Sound can surely soothe, but so can it unsettle -- I'm sure we can all think of examples of movie movements that were made (or perhaps broken, in some cases) by accompanying sound effects. It may be the heightened styling of places or situations whose soundscapes are familiar to us, or it may be the understatement of realism to highlight the weight of a dramatic moment. Whatever the case, sound design lends a texture of palpability to the world going on beyond that living screen you've been staring at -- and in certain instances, to the elicitation of a cringe. One such circumstance lies in wait for you should you find yourself seeing the newly released crime drama Killing Them Softly.

Here's the trailer for the film, which contains a brief glimpse of a scene which was the subject of a recent New York Times article, detailing the painstaking attention to detail its sound design required. That's the scene in which Ray Liotta's character is pulled from a car -- visible at about 2:00 -- and given a nasty shakedown to elicit an admittance of his suspected guilt.

Here's an excerpt from the NY Times article, in which director Andrew Dominick and sound mixer Leslie Shat discuss the creation of the scene's punch sound effects:

Mr. Dominik and Mr. Shatz experimented with several techniques while developing the punching sounds in the scene. “You always try to make a punch that feels right,” Mr. Dominik said, “because if your punches are too big, they don’t seem real. But if they’re too small, they don’t feel violent.” In some of the hits they used the sound of flash bulbs, which provide a kind of tingly aftereffect. They also occasionally muted all the other sound at moments of fist impact and mixed the dialogue into multiple channels, with discrete sounds coming from different directions, forcing the moviegoer to experience the moment more intimately.

There's plenty more details in the original article, plus a multimedia breakdown that includes several audio clips demonstrating the final effect of the various elements that contribute to the scene.
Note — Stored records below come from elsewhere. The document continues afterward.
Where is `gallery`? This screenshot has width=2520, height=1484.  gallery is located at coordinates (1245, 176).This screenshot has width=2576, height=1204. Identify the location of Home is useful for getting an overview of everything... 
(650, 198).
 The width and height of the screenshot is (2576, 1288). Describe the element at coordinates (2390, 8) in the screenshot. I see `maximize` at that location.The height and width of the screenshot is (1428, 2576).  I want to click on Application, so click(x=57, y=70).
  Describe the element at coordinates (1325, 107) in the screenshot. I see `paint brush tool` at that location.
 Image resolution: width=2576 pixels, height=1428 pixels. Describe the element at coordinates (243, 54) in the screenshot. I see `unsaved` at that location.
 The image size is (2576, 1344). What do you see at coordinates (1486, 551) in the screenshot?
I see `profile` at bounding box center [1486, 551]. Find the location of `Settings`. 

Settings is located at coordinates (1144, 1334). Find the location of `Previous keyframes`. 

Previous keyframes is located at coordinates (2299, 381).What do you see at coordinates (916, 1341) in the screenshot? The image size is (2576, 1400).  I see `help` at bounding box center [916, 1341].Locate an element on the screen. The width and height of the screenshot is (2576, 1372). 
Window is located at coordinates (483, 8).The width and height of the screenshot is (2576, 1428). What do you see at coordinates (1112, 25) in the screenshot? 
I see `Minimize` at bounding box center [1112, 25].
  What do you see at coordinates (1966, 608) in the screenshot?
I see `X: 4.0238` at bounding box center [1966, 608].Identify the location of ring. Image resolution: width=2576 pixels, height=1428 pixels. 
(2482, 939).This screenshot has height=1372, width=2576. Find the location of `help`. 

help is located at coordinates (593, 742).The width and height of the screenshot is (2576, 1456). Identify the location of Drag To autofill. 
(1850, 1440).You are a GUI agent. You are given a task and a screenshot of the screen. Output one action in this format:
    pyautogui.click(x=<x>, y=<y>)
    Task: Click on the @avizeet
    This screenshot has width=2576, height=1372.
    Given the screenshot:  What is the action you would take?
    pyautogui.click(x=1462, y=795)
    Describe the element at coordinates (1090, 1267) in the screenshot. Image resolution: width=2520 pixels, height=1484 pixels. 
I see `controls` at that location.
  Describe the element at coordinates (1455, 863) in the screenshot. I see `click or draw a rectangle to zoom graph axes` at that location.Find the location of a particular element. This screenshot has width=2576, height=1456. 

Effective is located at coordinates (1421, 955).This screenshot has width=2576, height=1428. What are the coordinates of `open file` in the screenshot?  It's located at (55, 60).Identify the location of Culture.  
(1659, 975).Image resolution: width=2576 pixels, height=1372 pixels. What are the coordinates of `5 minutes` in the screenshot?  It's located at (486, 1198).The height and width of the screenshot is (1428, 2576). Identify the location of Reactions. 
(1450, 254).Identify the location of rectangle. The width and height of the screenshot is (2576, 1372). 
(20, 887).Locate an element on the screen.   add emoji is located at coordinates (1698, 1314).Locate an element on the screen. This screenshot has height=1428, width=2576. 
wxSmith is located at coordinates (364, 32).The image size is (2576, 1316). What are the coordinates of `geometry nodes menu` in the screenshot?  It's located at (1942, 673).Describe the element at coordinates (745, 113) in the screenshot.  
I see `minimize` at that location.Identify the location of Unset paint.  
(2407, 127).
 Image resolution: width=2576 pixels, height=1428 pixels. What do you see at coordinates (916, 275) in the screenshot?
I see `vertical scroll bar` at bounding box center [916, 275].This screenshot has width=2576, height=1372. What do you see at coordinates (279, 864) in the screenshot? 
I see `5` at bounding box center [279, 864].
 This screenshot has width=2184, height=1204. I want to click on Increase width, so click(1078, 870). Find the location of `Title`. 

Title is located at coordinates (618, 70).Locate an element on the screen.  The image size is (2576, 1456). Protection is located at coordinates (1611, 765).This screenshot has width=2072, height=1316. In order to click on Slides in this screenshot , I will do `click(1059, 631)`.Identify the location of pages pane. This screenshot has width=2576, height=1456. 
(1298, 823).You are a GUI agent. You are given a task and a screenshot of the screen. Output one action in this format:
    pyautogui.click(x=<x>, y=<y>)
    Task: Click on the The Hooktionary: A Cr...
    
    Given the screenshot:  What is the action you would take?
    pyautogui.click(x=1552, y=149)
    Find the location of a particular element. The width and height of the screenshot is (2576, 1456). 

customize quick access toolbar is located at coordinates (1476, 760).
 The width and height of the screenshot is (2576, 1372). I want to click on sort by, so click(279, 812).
Everything from the rain (real recordings of which could not provide enough of the sharp edge desired) to the the sounds of Liotta's character being slammed against the car (also recreated for maximum control and forcefulness) are detailed in it -- reading is recommended for anyone interested in ways in which to populate such a fight scene with evocative sound design.

What sorts of things have you recorded for fight scenes in your own work? What materials or recording techniques have you used -- and what have you found, perhaps to your surprise, to give a surprisingly brutal-sounding effect?